A recent discussion on the ‘Modern Software Engineering’ channel, featuring Manuel Pice, co-author of ‘Team Topologies,’ delved into the multifaceted challenge of cognitive load in software engineering teams. Pice, drawing on research conducted with Dr. Laura Vice, emphasized that cognitive load extends far beyond the inherent complexity of the problem being solved. Identified drivers fall into four clusters: team composition (size, skill sets, role clarity), clarity of work and goals, and the working environment (tools, physical space). The ‘Team Topologies’ methodology, a modeling approach, aims to manage this load by fostering autonomous, focused teams, reducing inter-team coupling, and intentionally designing internal platform teams to offer ‘golden paths’ that simplify workflows for product teams.

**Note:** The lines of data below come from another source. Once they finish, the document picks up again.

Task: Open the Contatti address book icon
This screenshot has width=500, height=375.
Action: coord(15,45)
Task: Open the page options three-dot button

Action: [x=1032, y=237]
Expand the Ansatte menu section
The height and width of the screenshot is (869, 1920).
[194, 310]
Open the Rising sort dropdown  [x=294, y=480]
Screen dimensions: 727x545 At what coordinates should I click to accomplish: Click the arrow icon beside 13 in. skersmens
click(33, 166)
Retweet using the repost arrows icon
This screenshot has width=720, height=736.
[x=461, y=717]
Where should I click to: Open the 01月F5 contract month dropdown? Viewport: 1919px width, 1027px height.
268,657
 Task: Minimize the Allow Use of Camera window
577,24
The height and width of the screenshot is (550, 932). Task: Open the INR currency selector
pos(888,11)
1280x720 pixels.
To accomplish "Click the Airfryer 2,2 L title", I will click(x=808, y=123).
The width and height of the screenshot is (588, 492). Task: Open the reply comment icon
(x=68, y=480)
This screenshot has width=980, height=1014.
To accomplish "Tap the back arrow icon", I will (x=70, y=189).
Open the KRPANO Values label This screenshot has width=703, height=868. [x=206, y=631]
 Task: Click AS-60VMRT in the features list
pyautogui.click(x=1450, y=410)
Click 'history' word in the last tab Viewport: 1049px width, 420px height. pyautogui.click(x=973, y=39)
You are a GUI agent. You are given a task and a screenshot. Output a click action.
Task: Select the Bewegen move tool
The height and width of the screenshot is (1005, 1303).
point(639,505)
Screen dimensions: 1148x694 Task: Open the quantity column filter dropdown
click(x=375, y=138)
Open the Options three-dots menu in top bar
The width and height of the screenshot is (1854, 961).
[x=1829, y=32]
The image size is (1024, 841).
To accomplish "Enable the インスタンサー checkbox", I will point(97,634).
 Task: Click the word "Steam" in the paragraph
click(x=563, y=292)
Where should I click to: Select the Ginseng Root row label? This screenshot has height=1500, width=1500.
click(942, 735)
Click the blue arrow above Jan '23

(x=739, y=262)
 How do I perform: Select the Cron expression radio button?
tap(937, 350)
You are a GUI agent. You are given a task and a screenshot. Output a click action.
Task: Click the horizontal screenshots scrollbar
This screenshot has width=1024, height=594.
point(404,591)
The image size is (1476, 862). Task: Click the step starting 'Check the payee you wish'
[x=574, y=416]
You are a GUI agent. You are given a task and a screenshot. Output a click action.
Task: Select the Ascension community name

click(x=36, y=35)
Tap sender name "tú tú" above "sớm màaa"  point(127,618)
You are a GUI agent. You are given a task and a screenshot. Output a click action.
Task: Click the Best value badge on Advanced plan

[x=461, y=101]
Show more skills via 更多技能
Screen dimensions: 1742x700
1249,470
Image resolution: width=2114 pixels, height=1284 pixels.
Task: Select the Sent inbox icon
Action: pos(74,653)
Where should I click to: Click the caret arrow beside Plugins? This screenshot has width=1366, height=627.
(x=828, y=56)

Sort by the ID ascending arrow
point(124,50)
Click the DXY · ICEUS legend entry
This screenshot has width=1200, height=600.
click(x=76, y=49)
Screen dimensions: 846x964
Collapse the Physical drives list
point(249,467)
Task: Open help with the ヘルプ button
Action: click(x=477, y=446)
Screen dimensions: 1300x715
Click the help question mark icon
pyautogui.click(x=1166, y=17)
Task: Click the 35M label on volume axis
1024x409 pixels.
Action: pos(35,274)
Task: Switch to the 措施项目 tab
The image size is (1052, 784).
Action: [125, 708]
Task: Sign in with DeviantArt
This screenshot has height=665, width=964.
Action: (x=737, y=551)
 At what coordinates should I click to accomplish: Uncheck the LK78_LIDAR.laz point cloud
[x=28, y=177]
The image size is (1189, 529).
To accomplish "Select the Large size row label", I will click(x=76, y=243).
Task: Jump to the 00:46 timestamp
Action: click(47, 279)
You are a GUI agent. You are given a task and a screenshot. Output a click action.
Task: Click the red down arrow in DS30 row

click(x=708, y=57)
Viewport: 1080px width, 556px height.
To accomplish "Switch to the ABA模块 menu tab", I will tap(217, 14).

The cost of unmanaged cognitive load is substantial, directly impacting key DORA metrics such as lead time for changes and mean time to recovery, leading to slower delivery and increased system instability. Beyond organizational metrics, high cognitive load is strongly correlated with increased burnout and anxiety among engineers. Effective management isn’t about eliminating cognitive load, but rather balancing it strategically; temporary increases for learning new skills (e.g., AI) can be an investment, while unnecessary burdens from poorly planned reorgs or processes should be mitigated. Pice also highlighted AI’s dual nature: while offering productivity gains, it can paradoxically increase cognitive load through context switching or workflow disruptions if not thoughtfully integrated. A survey is currently underway by the Team Topologies team to further assess AI’s precise impact on team cognitive load and overall effectiveness.